Stored data entries:

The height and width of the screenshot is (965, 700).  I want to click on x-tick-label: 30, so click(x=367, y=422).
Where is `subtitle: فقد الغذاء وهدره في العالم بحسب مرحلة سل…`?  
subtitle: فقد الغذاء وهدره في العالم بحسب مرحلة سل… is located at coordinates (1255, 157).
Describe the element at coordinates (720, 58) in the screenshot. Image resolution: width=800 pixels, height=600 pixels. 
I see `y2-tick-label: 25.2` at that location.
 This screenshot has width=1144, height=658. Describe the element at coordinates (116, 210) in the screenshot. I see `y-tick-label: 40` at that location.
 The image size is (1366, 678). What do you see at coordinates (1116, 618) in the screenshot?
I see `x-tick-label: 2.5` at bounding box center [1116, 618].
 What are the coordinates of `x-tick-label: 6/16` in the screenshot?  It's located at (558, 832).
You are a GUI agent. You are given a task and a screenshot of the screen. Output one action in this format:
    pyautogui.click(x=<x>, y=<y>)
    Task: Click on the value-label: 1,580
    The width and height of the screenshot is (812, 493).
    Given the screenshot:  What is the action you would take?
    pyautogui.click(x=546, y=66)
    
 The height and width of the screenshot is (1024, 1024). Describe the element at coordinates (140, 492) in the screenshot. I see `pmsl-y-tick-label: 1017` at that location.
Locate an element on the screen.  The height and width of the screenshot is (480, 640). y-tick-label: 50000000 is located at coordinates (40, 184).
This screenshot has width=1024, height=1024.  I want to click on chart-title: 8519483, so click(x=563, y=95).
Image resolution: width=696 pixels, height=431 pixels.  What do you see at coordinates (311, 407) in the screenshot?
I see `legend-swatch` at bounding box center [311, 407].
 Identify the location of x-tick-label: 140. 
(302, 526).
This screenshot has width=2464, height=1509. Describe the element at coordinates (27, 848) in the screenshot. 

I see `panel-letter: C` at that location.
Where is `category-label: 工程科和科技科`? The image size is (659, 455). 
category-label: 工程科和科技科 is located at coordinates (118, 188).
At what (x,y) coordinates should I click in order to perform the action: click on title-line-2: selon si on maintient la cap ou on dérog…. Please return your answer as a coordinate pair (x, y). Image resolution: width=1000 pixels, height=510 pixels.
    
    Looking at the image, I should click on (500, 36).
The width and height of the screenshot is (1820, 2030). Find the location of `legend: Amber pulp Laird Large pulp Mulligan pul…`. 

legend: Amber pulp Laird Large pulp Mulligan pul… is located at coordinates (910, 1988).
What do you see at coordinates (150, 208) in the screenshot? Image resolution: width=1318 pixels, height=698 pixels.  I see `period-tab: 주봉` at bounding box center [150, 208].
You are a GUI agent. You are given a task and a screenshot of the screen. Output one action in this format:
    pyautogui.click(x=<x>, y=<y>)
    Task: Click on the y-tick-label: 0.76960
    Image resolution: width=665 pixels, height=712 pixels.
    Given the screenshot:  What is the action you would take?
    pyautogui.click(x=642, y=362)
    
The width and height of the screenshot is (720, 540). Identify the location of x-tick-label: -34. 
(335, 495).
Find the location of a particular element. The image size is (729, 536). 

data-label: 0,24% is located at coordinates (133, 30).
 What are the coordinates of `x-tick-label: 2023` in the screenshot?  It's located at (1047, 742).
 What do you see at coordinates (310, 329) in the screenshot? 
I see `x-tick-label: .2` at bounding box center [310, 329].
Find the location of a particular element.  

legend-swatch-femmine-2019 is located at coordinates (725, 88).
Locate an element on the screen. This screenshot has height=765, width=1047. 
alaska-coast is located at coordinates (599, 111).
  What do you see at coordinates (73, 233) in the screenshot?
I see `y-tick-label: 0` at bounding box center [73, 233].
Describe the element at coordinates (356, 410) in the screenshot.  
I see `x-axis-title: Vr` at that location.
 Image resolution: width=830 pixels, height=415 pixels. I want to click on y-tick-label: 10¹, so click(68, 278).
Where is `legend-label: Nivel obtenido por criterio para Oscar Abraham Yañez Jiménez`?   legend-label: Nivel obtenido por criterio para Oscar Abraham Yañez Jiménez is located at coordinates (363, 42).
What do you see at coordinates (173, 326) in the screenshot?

> _Directive_
Arrange the lines above as a numbered list, omitting any blank lines.

> _Task output_
1. The height and width of the screenshot is (965, 700).  I want to click on x-tick-label: 30, so click(x=367, y=422).
2. Where is `subtitle: فقد الغذاء وهدره في العالم بحسب مرحلة سل…`?  
3. subtitle: فقد الغذاء وهدره في العالم بحسب مرحلة سل… is located at coordinates (1255, 157).
4. Describe the element at coordinates (720, 58) in the screenshot. Image resolution: width=800 pixels, height=600 pixels. 
5. I see `y2-tick-label: 25.2` at that location.
6.  This screenshot has width=1144, height=658. Describe the element at coordinates (116, 210) in the screenshot. I see `y-tick-label: 40` at that location.
7.  The image size is (1366, 678). What do you see at coordinates (1116, 618) in the screenshot?
8. I see `x-tick-label: 2.5` at bounding box center [1116, 618].
9.  What are the coordinates of `x-tick-label: 6/16` in the screenshot?  It's located at (558, 832).
10. You are a GUI agent. You are given a task and a screenshot of the screen. Output one action in this format:
11.     pyautogui.click(x=<x>, y=<y>)
12.     Task: Click on the value-label: 1,580
13.     The width and height of the screenshot is (812, 493).
14.     Given the screenshot:  What is the action you would take?
15.     pyautogui.click(x=546, y=66)
16.  The height and width of the screenshot is (1024, 1024). Describe the element at coordinates (140, 492) in the screenshot. I see `pmsl-y-tick-label: 1017` at that location.
17. Locate an element on the screen.  The height and width of the screenshot is (480, 640). y-tick-label: 50000000 is located at coordinates (40, 184).
18. This screenshot has width=1024, height=1024.  I want to click on chart-title: 8519483, so click(x=563, y=95).
19. Image resolution: width=696 pixels, height=431 pixels.  What do you see at coordinates (311, 407) in the screenshot?
20. I see `legend-swatch` at bounding box center [311, 407].
21.  Identify the location of x-tick-label: 140. 
22. (302, 526).
23. This screenshot has width=2464, height=1509. Describe the element at coordinates (27, 848) in the screenshot. 
24. I see `panel-letter: C` at that location.
25. Where is `category-label: 工程科和科技科`? The image size is (659, 455). 
26. category-label: 工程科和科技科 is located at coordinates (118, 188).
27. At what (x,y) coordinates should I click in order to perform the action: click on title-line-2: selon si on maintient la cap ou on dérog…. Please return your answer as a coordinate pair (x, y). Image resolution: width=1000 pixels, height=510 pixels.
28.     Looking at the image, I should click on (500, 36).
29. The width and height of the screenshot is (1820, 2030). Find the location of `legend: Amber pulp Laird Large pulp Mulligan pul…`. 
30. legend: Amber pulp Laird Large pulp Mulligan pul… is located at coordinates (910, 1988).
31. What do you see at coordinates (150, 208) in the screenshot? Image resolution: width=1318 pixels, height=698 pixels.  I see `period-tab: 주봉` at bounding box center [150, 208].
32. You are a GUI agent. You are given a task and a screenshot of the screen. Output one action in this format:
33.     pyautogui.click(x=<x>, y=<y>)
34.     Task: Click on the y-tick-label: 0.76960
35.     Image resolution: width=665 pixels, height=712 pixels.
36.     Given the screenshot:  What is the action you would take?
37.     pyautogui.click(x=642, y=362)
38. The width and height of the screenshot is (720, 540). Identify the location of x-tick-label: -34. 
39. (335, 495).
40. Find the location of a particular element. The image size is (729, 536). 
41. data-label: 0,24% is located at coordinates (133, 30).
42.  What are the coordinates of `x-tick-label: 2023` in the screenshot?  It's located at (1047, 742).
43.  What do you see at coordinates (310, 329) in the screenshot? 
44. I see `x-tick-label: .2` at bounding box center [310, 329].
45. Find the location of a particular element.  
46. legend-swatch-femmine-2019 is located at coordinates (725, 88).
47. Locate an element on the screen. This screenshot has height=765, width=1047. 
48. alaska-coast is located at coordinates (599, 111).
49.   What do you see at coordinates (73, 233) in the screenshot?
50. I see `y-tick-label: 0` at bounding box center [73, 233].
51. Describe the element at coordinates (356, 410) in the screenshot.  
52. I see `x-axis-title: Vr` at that location.
53.  Image resolution: width=830 pixels, height=415 pixels. I want to click on y-tick-label: 10¹, so click(68, 278).
54. Where is `legend-label: Nivel obtenido por criterio para Oscar Abraham Yañez Jiménez`?   legend-label: Nivel obtenido por criterio para Oscar Abraham Yañez Jiménez is located at coordinates (363, 42).
55. What do you see at coordinates (173, 326) in the screenshot?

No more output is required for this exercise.